Background

Many bioinformatics tools are currently in transition from software libraries to interactive solutions designed for a broader user community including data scientists, output-oriented medical researchers and experimenters with needs in intuitive visualization and exploration for complex, multidimensional data. We here present an interactive web-tool which extends functionalities of our Bioconductor R-package ‘oposSOM’ designed to analyse transcriptome data in cancer and health research [1]. The method is based on self-organizing map (SOM) machine learning for dimension reduction, visualization, and comprehensive downstream analysis.
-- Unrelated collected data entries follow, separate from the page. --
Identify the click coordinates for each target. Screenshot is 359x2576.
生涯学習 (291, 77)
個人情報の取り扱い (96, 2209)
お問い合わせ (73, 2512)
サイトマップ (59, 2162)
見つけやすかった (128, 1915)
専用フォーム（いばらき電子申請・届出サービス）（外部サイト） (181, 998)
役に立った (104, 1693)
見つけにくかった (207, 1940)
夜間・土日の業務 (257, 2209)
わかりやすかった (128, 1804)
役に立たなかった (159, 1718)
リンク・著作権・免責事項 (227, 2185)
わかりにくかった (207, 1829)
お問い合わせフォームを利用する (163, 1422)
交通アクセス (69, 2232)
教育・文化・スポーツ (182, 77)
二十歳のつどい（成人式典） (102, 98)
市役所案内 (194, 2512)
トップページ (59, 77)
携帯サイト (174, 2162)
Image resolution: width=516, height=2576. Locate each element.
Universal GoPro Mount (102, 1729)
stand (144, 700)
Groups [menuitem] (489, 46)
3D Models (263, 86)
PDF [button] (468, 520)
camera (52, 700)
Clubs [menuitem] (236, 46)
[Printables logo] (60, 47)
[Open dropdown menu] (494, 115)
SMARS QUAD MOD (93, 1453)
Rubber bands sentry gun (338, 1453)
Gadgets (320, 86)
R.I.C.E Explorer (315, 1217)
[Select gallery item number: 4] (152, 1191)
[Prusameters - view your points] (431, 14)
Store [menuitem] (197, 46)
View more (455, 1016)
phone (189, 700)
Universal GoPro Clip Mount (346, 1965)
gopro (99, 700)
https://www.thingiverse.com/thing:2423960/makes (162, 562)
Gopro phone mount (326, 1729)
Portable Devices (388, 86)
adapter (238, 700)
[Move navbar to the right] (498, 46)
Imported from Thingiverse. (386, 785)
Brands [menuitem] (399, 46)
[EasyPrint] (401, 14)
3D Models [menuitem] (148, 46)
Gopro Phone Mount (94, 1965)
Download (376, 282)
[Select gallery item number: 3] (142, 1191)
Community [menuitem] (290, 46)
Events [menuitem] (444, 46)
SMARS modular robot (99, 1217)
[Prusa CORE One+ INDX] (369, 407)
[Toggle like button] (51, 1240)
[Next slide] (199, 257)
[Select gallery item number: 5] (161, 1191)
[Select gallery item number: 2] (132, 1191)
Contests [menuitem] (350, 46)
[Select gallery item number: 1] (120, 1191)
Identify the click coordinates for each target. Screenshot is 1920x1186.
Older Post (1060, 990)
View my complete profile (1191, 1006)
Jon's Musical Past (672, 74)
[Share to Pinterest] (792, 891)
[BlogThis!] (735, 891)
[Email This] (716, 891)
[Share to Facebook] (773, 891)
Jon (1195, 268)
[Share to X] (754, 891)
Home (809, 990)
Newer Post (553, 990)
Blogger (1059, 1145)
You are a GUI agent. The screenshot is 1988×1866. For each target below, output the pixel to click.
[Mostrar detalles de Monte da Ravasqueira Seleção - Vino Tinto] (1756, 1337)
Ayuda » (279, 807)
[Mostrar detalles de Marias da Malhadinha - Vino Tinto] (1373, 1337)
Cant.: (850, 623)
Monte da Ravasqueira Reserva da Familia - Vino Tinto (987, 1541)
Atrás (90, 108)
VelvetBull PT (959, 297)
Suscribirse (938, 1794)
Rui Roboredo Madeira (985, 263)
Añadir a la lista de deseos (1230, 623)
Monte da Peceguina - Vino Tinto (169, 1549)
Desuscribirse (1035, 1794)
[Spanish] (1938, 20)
This so-called ‘high-dimensional data portraying’ visualizes individual data landscapes, and performs function mining, modular feature selection, sample stratification, diversity analysis, and phenotype mapping [2]. It was applied to a series of data types (transcriptome, methylome, proteome, genome), diseases (cancers such as melanoma, lymphoma; autoimmune diseases) on the level of patient-cohort and cell system specimen (see, e.g., [3,4,5]). The method was so far used in more than 60 publications in a large variety of studies related to cellular development, toxicology, health studies, cell, and molecular biology. A full list of references can be found in Additional file 1: Appendix.

We further developed the analytic options of this method and here present an interactive browsing tool, which provides intuitive access to all the information generated by means of the data portraying method. The oposSOM-Browser complements and extends the functionalities of the oposSOM software package by interactive functionalities in the context of gene-expression and gene-function profiling, associations with phenotypes, and pathway activities in selected transcriptome data sets on different cancer entities and blood transcriptomes. The oposSOM-browser is hosted by the ‘Leipzig Health Atlas’, a sharing platform for publications, biomedical data, models, and software tools from the field of health research.

Implementation

Implementation and availability

The oposSOM-Browser is implemented using R-Shiny [6]. The Shiny web server is permanently running as Docker container hosted by the Leipzig Health Atlas app infrastructure. It can be accessed via any standard web browser under www.izbi.uni-leipzig.de/opossom-browser.

Datasets

Five datasets are currently available in the oposSOM-Browser: (1) 917 specimen of germinal B cell lymphomas and selected healthy control samples [3], see below; (2) 80 melanoma and nevi samples [5]; (3) 137 low-grade gliomas [4]; (4) 180 blood samples of community acquired pneumonia patients [7]; and (5) 3388 blood samples collected from healthy participants of a population-based health study [8]. All data sets were pre-processed using oposSOM. Further data sets are presently in preparation for release in the browser. Interested users are invited to provide their analyses to the browser via request to the corresponding author.

Modules

Functionalities are arranged as browser-tabs as shown in Fig. 1. Detailed descriptions are provided in Additional file 1: Appendix and in the ‘Guided tour’ tab in the Browser:

  • The ‘overview’ tab provides a description of the data set selected, a link to the corresponding publication, and additional information such as the dimensionality and version of oposSOM package used for data processing.

  • The ‘gene browser’ and ‘function browser’ tabs provide tables of all up to 55,000 genes in the dataset and of all up to 10,000 functional gene sets considered. It enables the visualization of feature-profiles and mapping of the selected genes into the SOM data landscape.

  • The ‘map browser’ tab provides an overview about patterns of the expression landscape: Lists of co-expressed genes are given together with enriched functional gene sets (for details see [2]). Accompanying data maps are shown for age, gender and prognosis (in terms of overall survival curves) of the individuals in the respective cohort.

  • The ‘phenotype’ tab provides the correlation network of sample similarities. The network can be stratified considering up to 25 different phenotypes related to patient information, clinical or molecular characteristics, along with the corresponding survival curves.

  • The ‘signature’ tab enables the user to upload lists of signature genes (Ensemble-IDs or gene names). The browser delivers their mean expression profile across all samples and shows their location in the SOM data landscape. Further, the provided signature is benchmarked (ROC and AUC) with regard to the phenotype classes selected.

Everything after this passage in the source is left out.